Quelques années plus tard, en 1935, et à l'intention du violoniste français Robert Soetens, Prokofiev écrit son Concerto pour violon N°2 op.63 en Sol mineur. Plus conséquent quant à sa durée, le ton général s'y avère d'un lyrisme plus intense encore que dans le concerto précédent. Le climat est sombre, là où la luminosité prédominait dans l’œuvre de 1917. C'est au soliste qu'il revient d'ouvrir les opérations à l'Allegro moderato, rapide puis calme et dansant. Où l'on perçoit les effluves de quelque thème du ballet Roméo et Juliette, alors en chantier. Des ruptures de rythmes émaillent le discours, non sans que le violon ne se départisse de sa primauté acrobatique. Ces climats diversifiés se multiplient au développement avec de curieux alliages instrumentaux comme basson et cor. Le registre médian du violon est favorisé ici, à l'inverse de la situation dans le premier concerto, logé surtout dans l'aigu. À l'Andante assai, la cantilène du violon atteint des sommets de sérénité, soutenue par un orchestre généreux. Le changement au milieu du mouvement, qui rappelle un des thèmes effrayants de l'opéra L'Ange de feu, est heureusement interrompu par le retour de la bonne humeur. L'agitation règne à l'Allegro Ben Marcato et sa rythmique motorique de marche, chère à Prokofiev. Avec des interventions instrumentales originales et inattendues, telles les castagnettes. Le soliste est confronté là encore à une foison de traits périlleux, comme syncopes, ostinatos, arpèges brisés, trilles ppp, et le flux est tumultueux dans une accélération calculée. Ce que Maria Milstein assume haut la main par sa formidable maîtrise. Elle communique à cette œuvre une puissance qui ne cherche pas à en remontrer et une poésie toute en finesse. Le chef Otto Tausk et son orchestre néerlandais sont au diapason de cette magnifique interprétation qui se voit gratifiée d'une prise de son, au Muziekcentrum d'Enschede aux Pays-Bas, d'un étonnant relief, la soliste placée dans une perspective naturelle en symbiose avec l'orchestre.

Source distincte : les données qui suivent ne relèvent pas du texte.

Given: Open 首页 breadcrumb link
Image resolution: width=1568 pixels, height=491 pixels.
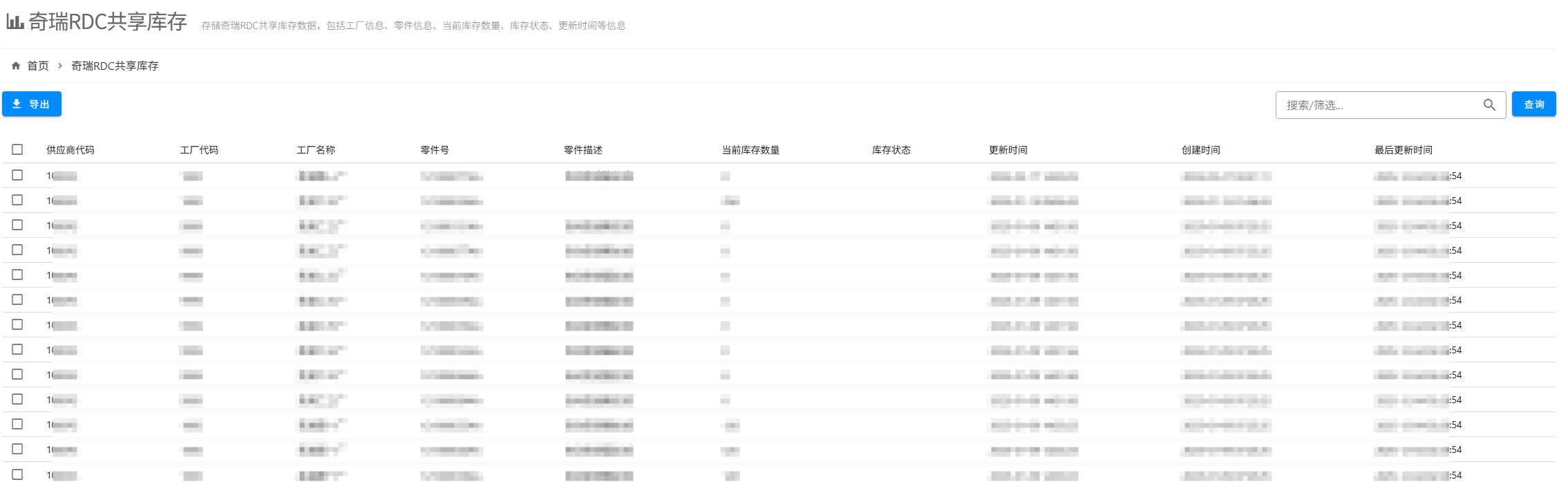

Texte de Jean-Pierre Robert

Plus d’infos

  • Serge Prokofiev : Concertos pour violon et orchestre N°1 op.19 & N°2 op.63
  • Maria Milstein, violon
  • Phion, Orchestra of Gelderland & Overijssel, dir. Otto Tausk
  • 1 CD Channel Classics : CCS45223 (Distribution : Outhere Music France)
  • Durée du CD : 48 min 28 s
  • Note technique : etoile bleueetoile bleueetoile bleueetoile bleueetoile bleue (5/5)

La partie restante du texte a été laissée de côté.